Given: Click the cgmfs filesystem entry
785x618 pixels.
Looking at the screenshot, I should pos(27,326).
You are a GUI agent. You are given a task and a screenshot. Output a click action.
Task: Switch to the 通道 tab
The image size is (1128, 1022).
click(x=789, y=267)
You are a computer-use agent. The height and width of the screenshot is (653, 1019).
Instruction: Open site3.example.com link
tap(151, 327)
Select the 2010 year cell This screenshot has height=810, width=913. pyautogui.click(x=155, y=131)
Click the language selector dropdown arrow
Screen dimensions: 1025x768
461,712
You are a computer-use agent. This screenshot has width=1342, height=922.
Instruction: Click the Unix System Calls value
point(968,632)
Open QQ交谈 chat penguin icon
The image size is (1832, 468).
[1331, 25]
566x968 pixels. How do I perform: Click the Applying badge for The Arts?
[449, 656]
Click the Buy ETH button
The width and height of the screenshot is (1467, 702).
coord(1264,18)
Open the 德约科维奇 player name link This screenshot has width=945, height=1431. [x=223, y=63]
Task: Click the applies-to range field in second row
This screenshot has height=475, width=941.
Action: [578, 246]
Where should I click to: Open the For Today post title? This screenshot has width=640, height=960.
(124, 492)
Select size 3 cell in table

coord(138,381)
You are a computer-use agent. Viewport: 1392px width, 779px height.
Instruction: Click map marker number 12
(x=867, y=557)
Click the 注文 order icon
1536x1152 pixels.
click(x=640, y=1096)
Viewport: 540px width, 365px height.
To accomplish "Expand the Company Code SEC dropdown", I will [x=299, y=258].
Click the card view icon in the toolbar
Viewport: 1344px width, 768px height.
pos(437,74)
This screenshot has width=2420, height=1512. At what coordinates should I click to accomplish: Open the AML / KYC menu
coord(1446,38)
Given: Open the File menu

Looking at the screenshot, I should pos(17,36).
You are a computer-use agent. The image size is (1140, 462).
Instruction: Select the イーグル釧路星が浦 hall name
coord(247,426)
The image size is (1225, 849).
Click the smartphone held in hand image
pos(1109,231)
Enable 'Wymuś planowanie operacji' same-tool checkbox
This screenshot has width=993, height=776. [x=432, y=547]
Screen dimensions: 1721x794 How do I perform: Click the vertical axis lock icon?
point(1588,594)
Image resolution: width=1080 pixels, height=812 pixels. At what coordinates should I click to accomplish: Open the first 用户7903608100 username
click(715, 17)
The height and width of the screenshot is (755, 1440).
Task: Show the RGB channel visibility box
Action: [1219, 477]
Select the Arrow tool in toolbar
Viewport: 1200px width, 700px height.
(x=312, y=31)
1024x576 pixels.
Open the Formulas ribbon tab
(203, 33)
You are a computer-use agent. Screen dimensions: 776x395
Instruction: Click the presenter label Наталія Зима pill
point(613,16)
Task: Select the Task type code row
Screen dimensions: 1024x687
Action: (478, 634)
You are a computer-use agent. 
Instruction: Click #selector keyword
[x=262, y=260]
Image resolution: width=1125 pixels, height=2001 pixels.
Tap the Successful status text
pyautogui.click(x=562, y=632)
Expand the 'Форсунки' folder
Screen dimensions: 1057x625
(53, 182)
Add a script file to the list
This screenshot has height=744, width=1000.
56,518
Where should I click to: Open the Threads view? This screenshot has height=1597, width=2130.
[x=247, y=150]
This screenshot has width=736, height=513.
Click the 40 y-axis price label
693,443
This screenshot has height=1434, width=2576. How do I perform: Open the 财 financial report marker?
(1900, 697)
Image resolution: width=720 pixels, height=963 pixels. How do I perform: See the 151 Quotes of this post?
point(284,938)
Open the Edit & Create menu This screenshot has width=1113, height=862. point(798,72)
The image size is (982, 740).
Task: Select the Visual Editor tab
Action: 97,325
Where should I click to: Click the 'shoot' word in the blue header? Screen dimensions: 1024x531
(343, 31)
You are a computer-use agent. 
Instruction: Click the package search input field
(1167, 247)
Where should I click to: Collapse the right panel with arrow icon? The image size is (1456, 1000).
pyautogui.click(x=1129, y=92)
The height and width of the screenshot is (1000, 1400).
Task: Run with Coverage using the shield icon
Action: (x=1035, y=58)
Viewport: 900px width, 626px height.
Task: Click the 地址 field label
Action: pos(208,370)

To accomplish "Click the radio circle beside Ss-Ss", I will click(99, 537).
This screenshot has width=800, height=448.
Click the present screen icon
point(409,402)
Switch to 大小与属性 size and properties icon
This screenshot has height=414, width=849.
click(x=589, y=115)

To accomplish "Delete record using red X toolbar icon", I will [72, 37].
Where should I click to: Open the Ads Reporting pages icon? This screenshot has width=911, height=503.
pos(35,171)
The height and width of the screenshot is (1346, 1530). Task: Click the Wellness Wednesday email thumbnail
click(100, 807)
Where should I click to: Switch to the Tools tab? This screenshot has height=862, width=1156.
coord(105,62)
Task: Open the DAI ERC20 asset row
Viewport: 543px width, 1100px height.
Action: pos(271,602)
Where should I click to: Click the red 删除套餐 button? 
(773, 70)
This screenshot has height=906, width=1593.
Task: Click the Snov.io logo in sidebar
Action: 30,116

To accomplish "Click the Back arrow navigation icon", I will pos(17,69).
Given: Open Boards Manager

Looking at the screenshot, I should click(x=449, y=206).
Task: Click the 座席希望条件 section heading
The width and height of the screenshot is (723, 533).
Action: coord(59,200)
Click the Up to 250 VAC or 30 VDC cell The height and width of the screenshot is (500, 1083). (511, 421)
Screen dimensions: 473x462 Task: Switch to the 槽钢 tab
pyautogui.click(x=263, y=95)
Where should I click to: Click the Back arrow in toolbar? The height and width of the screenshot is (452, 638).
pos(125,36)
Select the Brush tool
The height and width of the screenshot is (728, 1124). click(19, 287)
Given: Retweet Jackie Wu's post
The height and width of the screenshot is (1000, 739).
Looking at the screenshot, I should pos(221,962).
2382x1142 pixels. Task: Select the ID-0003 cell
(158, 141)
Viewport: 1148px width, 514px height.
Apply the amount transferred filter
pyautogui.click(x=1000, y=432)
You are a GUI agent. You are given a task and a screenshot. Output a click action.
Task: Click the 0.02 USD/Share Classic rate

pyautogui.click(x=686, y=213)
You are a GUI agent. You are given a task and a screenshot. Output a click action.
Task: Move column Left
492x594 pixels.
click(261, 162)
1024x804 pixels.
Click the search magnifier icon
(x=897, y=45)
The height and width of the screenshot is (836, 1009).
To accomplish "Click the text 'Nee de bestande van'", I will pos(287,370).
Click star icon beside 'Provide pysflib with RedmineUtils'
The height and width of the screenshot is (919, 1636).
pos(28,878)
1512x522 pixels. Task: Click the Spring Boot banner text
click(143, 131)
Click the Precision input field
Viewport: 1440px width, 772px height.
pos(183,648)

========================

## Your goal
In full and without error, transcribe the listing.

## Reply
Given: Click the cgmfs filesystem entry
785x618 pixels.
Looking at the screenshot, I should pos(27,326).
You are a GUI agent. You are given a task and a screenshot. Output a click action.
Task: Switch to the 通道 tab
The image size is (1128, 1022).
click(x=789, y=267)
You are a computer-use agent. The height and width of the screenshot is (653, 1019).
Instruction: Open site3.example.com link
tap(151, 327)
Select the 2010 year cell This screenshot has height=810, width=913. pyautogui.click(x=155, y=131)
Click the language selector dropdown arrow
Screen dimensions: 1025x768
461,712
You are a computer-use agent. This screenshot has width=1342, height=922.
Instruction: Click the Unix System Calls value
point(968,632)
Open QQ交谈 chat penguin icon
The image size is (1832, 468).
[1331, 25]
566x968 pixels. How do I perform: Click the Applying badge for The Arts?
[449, 656]
Click the Buy ETH button
The width and height of the screenshot is (1467, 702).
coord(1264,18)
Open the 德约科维奇 player name link This screenshot has width=945, height=1431. [x=223, y=63]
Task: Click the applies-to range field in second row
This screenshot has height=475, width=941.
Action: [578, 246]
Where should I click to: Open the For Today post title? This screenshot has width=640, height=960.
(124, 492)
Select size 3 cell in table

coord(138,381)
You are a computer-use agent. Viewport: 1392px width, 779px height.
Instruction: Click map marker number 12
(x=867, y=557)
Click the 注文 order icon
1536x1152 pixels.
click(x=640, y=1096)
Viewport: 540px width, 365px height.
To accomplish "Expand the Company Code SEC dropdown", I will [x=299, y=258].
Click the card view icon in the toolbar
Viewport: 1344px width, 768px height.
pos(437,74)
This screenshot has width=2420, height=1512. At what coordinates should I click to accomplish: Open the AML / KYC menu
coord(1446,38)
Given: Open the File menu

Looking at the screenshot, I should pos(17,36).
You are a computer-use agent. The image size is (1140, 462).
Instruction: Select the イーグル釧路星が浦 hall name
coord(247,426)
The image size is (1225, 849).
Click the smartphone held in hand image
pos(1109,231)
Enable 'Wymuś planowanie operacji' same-tool checkbox
This screenshot has width=993, height=776. [x=432, y=547]
Screen dimensions: 1721x794 How do I perform: Click the vertical axis lock icon?
point(1588,594)
Image resolution: width=1080 pixels, height=812 pixels. At what coordinates should I click to accomplish: Open the first 用户7903608100 username
click(715, 17)
The height and width of the screenshot is (755, 1440).
Task: Show the RGB channel visibility box
Action: [1219, 477]
Select the Arrow tool in toolbar
Viewport: 1200px width, 700px height.
(x=312, y=31)
1024x576 pixels.
Open the Formulas ribbon tab
(203, 33)
You are a computer-use agent. Screen dimensions: 776x395
Instruction: Click the presenter label Наталія Зима pill
point(613,16)
Task: Select the Task type code row
Screen dimensions: 1024x687
Action: (478, 634)
You are a computer-use agent. 
Instruction: Click #selector keyword
[x=262, y=260]
Image resolution: width=1125 pixels, height=2001 pixels.
Tap the Successful status text
pyautogui.click(x=562, y=632)
Expand the 'Форсунки' folder
Screen dimensions: 1057x625
(53, 182)
Add a script file to the list
This screenshot has height=744, width=1000.
56,518
Where should I click to: Open the Threads view? This screenshot has height=1597, width=2130.
[x=247, y=150]
This screenshot has width=736, height=513.
Click the 40 y-axis price label
693,443
This screenshot has height=1434, width=2576. How do I perform: Open the 财 financial report marker?
(1900, 697)
Image resolution: width=720 pixels, height=963 pixels. How do I perform: See the 151 Quotes of this post?
point(284,938)
Open the Edit & Create menu This screenshot has width=1113, height=862. point(798,72)
The image size is (982, 740).
Task: Select the Visual Editor tab
Action: 97,325
Where should I click to: Click the 'shoot' word in the blue header? Screen dimensions: 1024x531
(343, 31)
You are a computer-use agent. 
Instruction: Click the package search input field
(1167, 247)
Where should I click to: Collapse the right panel with arrow icon? The image size is (1456, 1000).
pyautogui.click(x=1129, y=92)
The height and width of the screenshot is (1000, 1400).
Task: Run with Coverage using the shield icon
Action: (x=1035, y=58)
Viewport: 900px width, 626px height.
Task: Click the 地址 field label
Action: pos(208,370)

To accomplish "Click the radio circle beside Ss-Ss", I will click(99, 537).
This screenshot has width=800, height=448.
Click the present screen icon
point(409,402)
Switch to 大小与属性 size and properties icon
This screenshot has height=414, width=849.
click(x=589, y=115)

To accomplish "Delete record using red X toolbar icon", I will [72, 37].
Where should I click to: Open the Ads Reporting pages icon? This screenshot has width=911, height=503.
pos(35,171)
The height and width of the screenshot is (1346, 1530). Task: Click the Wellness Wednesday email thumbnail
click(100, 807)
Where should I click to: Switch to the Tools tab? This screenshot has height=862, width=1156.
coord(105,62)
Task: Open the DAI ERC20 asset row
Viewport: 543px width, 1100px height.
Action: pos(271,602)
Where should I click to: Click the red 删除套餐 button? 
(773, 70)
This screenshot has height=906, width=1593.
Task: Click the Snov.io logo in sidebar
Action: 30,116

To accomplish "Click the Back arrow navigation icon", I will pos(17,69).
Given: Open Boards Manager

Looking at the screenshot, I should click(x=449, y=206).
Task: Click the 座席希望条件 section heading
The width and height of the screenshot is (723, 533).
Action: coord(59,200)
Click the Up to 250 VAC or 30 VDC cell The height and width of the screenshot is (500, 1083). (511, 421)
Screen dimensions: 473x462 Task: Switch to the 槽钢 tab
pyautogui.click(x=263, y=95)
Where should I click to: Click the Back arrow in toolbar? The height and width of the screenshot is (452, 638).
pos(125,36)
Select the Brush tool
The height and width of the screenshot is (728, 1124). click(19, 287)
Given: Retweet Jackie Wu's post
The height and width of the screenshot is (1000, 739).
Looking at the screenshot, I should pos(221,962).
2382x1142 pixels. Task: Select the ID-0003 cell
(158, 141)
Viewport: 1148px width, 514px height.
Apply the amount transferred filter
pyautogui.click(x=1000, y=432)
You are a GUI agent. You are given a task and a screenshot. Output a click action.
Task: Click the 0.02 USD/Share Classic rate

pyautogui.click(x=686, y=213)
You are a GUI agent. You are given a task and a screenshot. Output a click action.
Task: Move column Left
492x594 pixels.
click(261, 162)
1024x804 pixels.
Click the search magnifier icon
(x=897, y=45)
The height and width of the screenshot is (836, 1009).
To accomplish "Click the text 'Nee de bestande van'", I will pos(287,370).
Click star icon beside 'Provide pysflib with RedmineUtils'
The height and width of the screenshot is (919, 1636).
pos(28,878)
1512x522 pixels. Task: Click the Spring Boot banner text
click(143, 131)
Click the Precision input field
Viewport: 1440px width, 772px height.
pos(183,648)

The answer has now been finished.